Die Furcht war unbegründet. Seine Mannschaft hatte die Partie, absehen von leichten Startschwierigkeiten während der ersten zehn Minuten, immer im Griff gehabt. In der zweiten Spielhälfte kam RheinEnergie voll in Schwung und bot dem Publikum eine gute Show: Die US-Amerikaner Glen McGowan und Immanuel McElroy zeigten schöne Dunkings. Dem Polen Marcin Gortat gelangen 18 Punkte und zehn Rebounds. Alle bekamen sie immer wieder Szenenapplaus. Als das Spiel nicht mehr verloren gehen konnte, gab Obradovic seinen Youngstern eine Chance. Neben Schwethelm überzeugte auch Savo Milovic, 18, der ebenfalls einen Dreipunkte-Wurf schaffte.

So sind derzeit alle zufrieden bei RheinEnergie Köln: Vor allem in der eigenen Halle ist der Tabellenfünfte stark. Nur eines von acht Spielen verlor das Team. Die neu formierte Mannschaft mit ihren vielen jungen Spielern hat inzwischen ganz gut zusammengefunden. Seit Anfang Dezember haben die Kölner mit dem 28-jährigen US-Amerikaner Michael Jordan, ehemals Quakenbrück, (nein, er hat nichts mit seinem illustren Namensvetter aus der NBA zu tun) auch den dringend benötigten erfahrenen Aufbauspieler und Lenker. Johannes Strasser, der eigentlich für die Position vorgesehen war, fällt wegen einer Knieverletzung lange aus. „Der Mannschaftsgeist ist sehr gut, die Jungs ziehen alle an einem Strang und wir profitieren von den Stärken jedes einzelnen Spielers“, meint Sportdirektor Stephan Baeck.
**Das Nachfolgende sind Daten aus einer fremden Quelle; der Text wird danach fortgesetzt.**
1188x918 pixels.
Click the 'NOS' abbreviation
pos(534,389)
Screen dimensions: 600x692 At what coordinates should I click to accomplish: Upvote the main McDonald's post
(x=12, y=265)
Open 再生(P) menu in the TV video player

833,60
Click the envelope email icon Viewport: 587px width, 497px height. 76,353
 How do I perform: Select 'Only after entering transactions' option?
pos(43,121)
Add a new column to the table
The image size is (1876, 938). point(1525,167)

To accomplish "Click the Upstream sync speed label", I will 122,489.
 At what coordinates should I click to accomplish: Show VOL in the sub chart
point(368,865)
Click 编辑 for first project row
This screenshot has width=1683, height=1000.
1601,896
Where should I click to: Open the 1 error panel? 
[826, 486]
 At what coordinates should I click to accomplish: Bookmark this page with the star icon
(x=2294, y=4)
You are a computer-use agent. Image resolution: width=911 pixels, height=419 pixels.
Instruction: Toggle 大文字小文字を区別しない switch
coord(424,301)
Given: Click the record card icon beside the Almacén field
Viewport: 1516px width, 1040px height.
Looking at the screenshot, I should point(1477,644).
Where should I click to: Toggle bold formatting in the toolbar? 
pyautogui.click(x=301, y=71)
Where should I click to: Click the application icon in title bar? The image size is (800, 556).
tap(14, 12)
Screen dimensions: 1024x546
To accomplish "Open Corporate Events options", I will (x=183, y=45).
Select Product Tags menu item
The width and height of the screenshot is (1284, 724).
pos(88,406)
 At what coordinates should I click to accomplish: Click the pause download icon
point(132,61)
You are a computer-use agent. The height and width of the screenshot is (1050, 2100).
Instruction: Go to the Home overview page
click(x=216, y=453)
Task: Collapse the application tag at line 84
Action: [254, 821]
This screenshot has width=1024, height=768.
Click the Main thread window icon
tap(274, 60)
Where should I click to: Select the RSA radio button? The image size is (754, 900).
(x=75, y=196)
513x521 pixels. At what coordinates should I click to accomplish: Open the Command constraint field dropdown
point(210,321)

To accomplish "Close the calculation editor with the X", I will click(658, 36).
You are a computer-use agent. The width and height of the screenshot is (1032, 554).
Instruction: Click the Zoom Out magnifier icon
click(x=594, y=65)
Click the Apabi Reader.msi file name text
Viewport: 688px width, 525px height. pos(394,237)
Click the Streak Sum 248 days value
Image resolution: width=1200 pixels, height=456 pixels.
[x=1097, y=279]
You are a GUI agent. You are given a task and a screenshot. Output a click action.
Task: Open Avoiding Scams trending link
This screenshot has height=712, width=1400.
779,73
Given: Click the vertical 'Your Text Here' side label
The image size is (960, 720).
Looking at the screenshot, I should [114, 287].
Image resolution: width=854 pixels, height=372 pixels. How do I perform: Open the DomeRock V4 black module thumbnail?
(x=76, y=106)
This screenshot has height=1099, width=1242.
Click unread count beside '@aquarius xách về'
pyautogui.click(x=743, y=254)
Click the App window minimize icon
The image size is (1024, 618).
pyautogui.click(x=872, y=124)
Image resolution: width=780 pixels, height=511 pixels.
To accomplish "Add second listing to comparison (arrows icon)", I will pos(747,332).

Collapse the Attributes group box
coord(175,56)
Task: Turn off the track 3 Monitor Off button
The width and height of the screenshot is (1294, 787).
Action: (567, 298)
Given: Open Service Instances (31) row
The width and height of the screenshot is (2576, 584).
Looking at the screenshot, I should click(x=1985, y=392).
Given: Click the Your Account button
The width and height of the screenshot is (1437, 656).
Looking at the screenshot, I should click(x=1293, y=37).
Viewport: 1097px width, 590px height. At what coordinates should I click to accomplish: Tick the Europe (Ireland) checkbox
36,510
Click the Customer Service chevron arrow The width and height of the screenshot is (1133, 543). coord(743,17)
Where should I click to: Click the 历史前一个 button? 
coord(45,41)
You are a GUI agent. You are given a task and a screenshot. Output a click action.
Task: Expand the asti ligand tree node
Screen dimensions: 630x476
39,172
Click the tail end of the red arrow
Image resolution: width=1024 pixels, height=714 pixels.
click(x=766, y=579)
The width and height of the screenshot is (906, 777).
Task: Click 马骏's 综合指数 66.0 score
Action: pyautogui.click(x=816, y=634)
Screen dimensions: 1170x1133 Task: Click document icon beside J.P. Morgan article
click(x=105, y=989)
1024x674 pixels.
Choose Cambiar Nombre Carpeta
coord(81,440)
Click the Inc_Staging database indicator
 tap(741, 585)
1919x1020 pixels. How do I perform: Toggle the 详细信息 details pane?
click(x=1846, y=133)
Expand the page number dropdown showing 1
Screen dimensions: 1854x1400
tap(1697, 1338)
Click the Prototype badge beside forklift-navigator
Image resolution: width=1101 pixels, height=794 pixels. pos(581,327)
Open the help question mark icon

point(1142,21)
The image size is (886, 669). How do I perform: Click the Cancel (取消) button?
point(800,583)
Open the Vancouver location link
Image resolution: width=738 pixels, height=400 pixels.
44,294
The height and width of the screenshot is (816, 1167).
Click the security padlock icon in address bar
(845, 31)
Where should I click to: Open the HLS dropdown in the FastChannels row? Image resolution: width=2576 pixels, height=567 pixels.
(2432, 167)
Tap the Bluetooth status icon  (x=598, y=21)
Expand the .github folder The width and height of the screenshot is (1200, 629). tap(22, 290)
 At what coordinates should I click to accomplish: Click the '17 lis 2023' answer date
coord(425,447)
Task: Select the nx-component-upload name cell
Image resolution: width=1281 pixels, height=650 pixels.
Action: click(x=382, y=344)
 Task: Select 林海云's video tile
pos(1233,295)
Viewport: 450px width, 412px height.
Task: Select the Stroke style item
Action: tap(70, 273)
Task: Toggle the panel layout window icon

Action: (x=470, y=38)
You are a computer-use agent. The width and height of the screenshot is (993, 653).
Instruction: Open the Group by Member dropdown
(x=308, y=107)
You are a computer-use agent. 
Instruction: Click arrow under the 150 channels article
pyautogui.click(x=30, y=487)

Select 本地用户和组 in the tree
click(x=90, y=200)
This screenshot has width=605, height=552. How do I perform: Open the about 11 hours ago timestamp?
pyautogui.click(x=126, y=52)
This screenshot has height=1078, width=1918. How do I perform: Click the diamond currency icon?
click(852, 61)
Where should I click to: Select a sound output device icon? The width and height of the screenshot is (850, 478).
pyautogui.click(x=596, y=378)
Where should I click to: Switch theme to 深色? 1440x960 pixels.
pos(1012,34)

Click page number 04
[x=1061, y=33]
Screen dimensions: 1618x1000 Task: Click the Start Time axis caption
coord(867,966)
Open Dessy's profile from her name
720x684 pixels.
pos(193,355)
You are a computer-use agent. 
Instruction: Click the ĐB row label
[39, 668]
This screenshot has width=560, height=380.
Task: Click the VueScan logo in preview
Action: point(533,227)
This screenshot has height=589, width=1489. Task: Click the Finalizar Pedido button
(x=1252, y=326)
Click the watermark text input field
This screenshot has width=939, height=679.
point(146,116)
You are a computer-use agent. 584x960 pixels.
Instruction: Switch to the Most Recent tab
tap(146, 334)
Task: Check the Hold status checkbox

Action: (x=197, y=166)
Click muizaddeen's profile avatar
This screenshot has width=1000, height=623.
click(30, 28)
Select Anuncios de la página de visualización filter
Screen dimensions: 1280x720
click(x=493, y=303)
Das Saisonziel hat RheinEnergie sehr bescheiden verfasst. In den vergangenen drei Spielzeiten war man jeweils im Playoff-Viertelfinale gescheitert. Diesmal heißt es: Die Playoff-Teilnahme, nicht etwa wie in den Jahren zuvor die Meisterschaft, gab die Klubführung als Richtungspunkt aus. Die Druckverminderung zeigt positive Effekte, auch im internationalen Wettbewerb, dem Fiba-Europacup, schlägt sich RheinEnergie besser als erwartet. Dort gelangen den Kölnern in der zweiten Gruppenphase unerwartete Siege gegen Dynamo Moskau/Region und den italienischen Klub Cantu. „Wir haben uns im Euopa-Cup haben sehr gut präsentiert“, findet Baeck. „Durch ihre dortigen Spielzeiten entwickeln sich die jungen Spieler sehr gut und haben einen großen Anteil am Erfolg.“ Kurios ist: In der Basketball-Bundesliga gibt es seit Beginn der aktuellen Saison keinerlei Ausländerbeschränkungen mehr. Im Fiba-Europacup jedoch dürfen pro Team nur zwei Nicht-Europäer eingesetzt werden. So kommen die jungen Kölner Profis zwangsläufig auch zu internationalen Einsätzen – das nächste Mal morgen abend im Kölner Energy-Dome (19.30 Uhr) gegen Maroussi Athen aus Griechenland, dem Land des Basketball-Europameisters.